Unguided: social media usage in the legal profession and the need for practical guidance

An unprecedented ethical dilemma currently faces the legal profession, how to ethically utilize social media. Lawyers who choose to utilize social media in their legal practice are not provided any ethical guidance on how to properly use social media. Specifically, there are currently no uniform guidelines for state bar examiners to emulate these guidelines from. Existing rules of professional conduct address competence, the duty of confidentiality, and legal advertising but none of these rules address the applicability of each topic to social media usage. Social media usage and the traditional practice of law require different rules, so it is inexcusable for lawyers to be instructed to apply existing rules to their ethical dilemmas. To illustrate the lack of guidance provided to lawyers, one can simply consult the guidance that judges, physicians, pharmacists, and nurses are provided regarding social media usage.
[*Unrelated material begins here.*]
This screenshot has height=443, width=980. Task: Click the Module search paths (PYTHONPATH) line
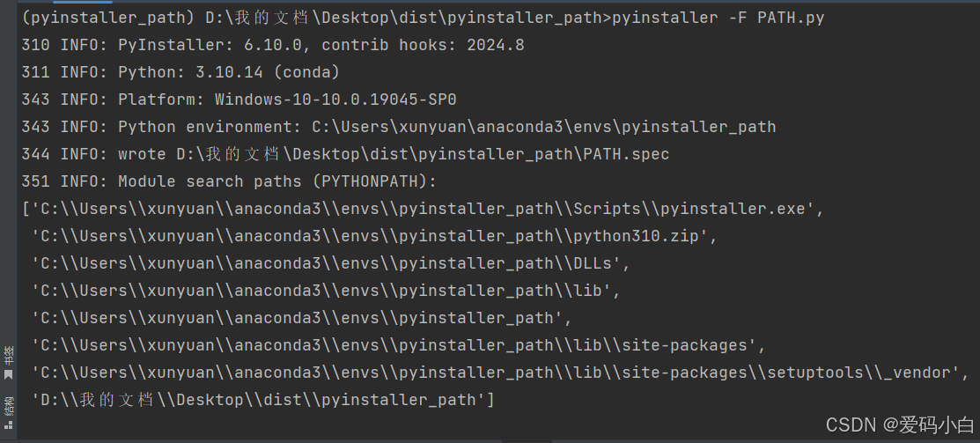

To provide guidance that the legal profession desperately desires, the largest bar association in the United States, the American Bar Association (ABA), must create rules that address ethical social media usage and add them to the existing Model Rules of Professional Conduct. This can be accomplished by the ABA addressing competent social media usage, confidentiality when using social media, and using social media without violating advertising and solicitation rules. As a result, state bar regulators can be confident in the guidance provided by the ABA and adopt these rules in their jurisdictions, and legal practitioners will no longer face the ethical pitfalls that currently plague the profession.

Tims, Blake, Unguided: Social Media Usage in the Legal Profession and the Need for Practical Guidance (January 24, 2021).